Nation, professor of theology at Eastern Mennonite Seminary, has been on the Yoder trail for over a quarter of a century. He knows the complex and vast Yoder corpus with rare intimacy, given the ease with which Yoder crossed the frontiers separating the academic disciplines of history, biblical studies, and ethics. In five carefully crafted chapters, Nation tells the story of Yoder’s roots in the Oak Grove (Ohio) Mennonite Church, and his education at Goshen College, the College of Wooster, and the University of Basil. He tells the story of Yoder’s relation to the emerging Neo-Anabaptist movement among Mennonites and his rich and diverse ecumenical engagements. He reviews Yoder’s most famous work, the above-mentioned Politics of Jesus (Eerdmans, 2d ed. 1994) and deals with the often repeated charge that Yoder urged political noninvolvement and celebrated Christian social irresponsibility. Finally he concludes with a brief critique of Yoder’s work.
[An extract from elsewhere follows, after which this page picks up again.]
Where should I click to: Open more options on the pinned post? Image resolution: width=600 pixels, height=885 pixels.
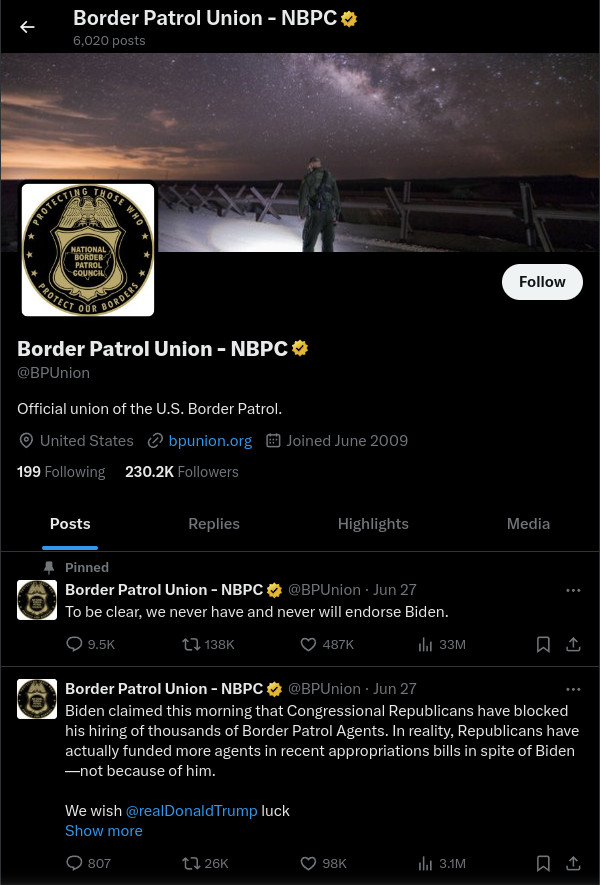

Nation’s work is most helpful on three fronts. First it clearly explains the key role played by Yoder’s family and home congregation in his development, and the subsequent role played by Harold Bender in the growing maturity of his thought. Also emphasized is the way his experiences as a relief worker and church leader in Europe during the 1950s led to his growing ecumenical commitments. Second, Nation’s emphasis on Yoder’s important 1984 book, The Priestly Kingdom: Social Ethics as Gospel (University of Notre Dame Press), as a work which moves beyond the exegetical foundations developed in the Politics of Jesus, greatly enriches our understanding of Yoder’s maturing thought. Third, Nation answers a charge, made as early as the 1950s (by Gordon Kaufman) and repeated later, that Yoder’s formulation encouraged social withdrawal and that Yoder himself engaged in little direct social action.
Given the complexity and diversity of Yoder’s thought, Nation has certainly given us an excellent introduction to his thought. One question this reviewer would have liked to have Nation explore is the relationship of the thought of Yoder to that of Stanley Hauerwas. As Yoder himself suggested in his 1997 work, For the Nations: Essays Public and Evangelical (Eerdmans), certain emphases of Hauerwas tended to play on sectarian themes in Yoder’s work in ways that he believed distorted his own emphasis. Second, Nation suggests that Yoder’s polemics against “high church views” of the eucharist seem reductionistic. In fact, as I see it, Yoder is simply insisting that the Radical Reformation understanding of ecclesiology is more consistent with the Jesus tradition than those of medieval Catholicism and the Magisterial Reformation. In this regard, I believe Hauerwas’s reading of Yoder undermines its Anabaptist character. While anyone interested in Yoder’s thought needs to read Yoder himself, this book remains an important and very helpful introduction to his thought.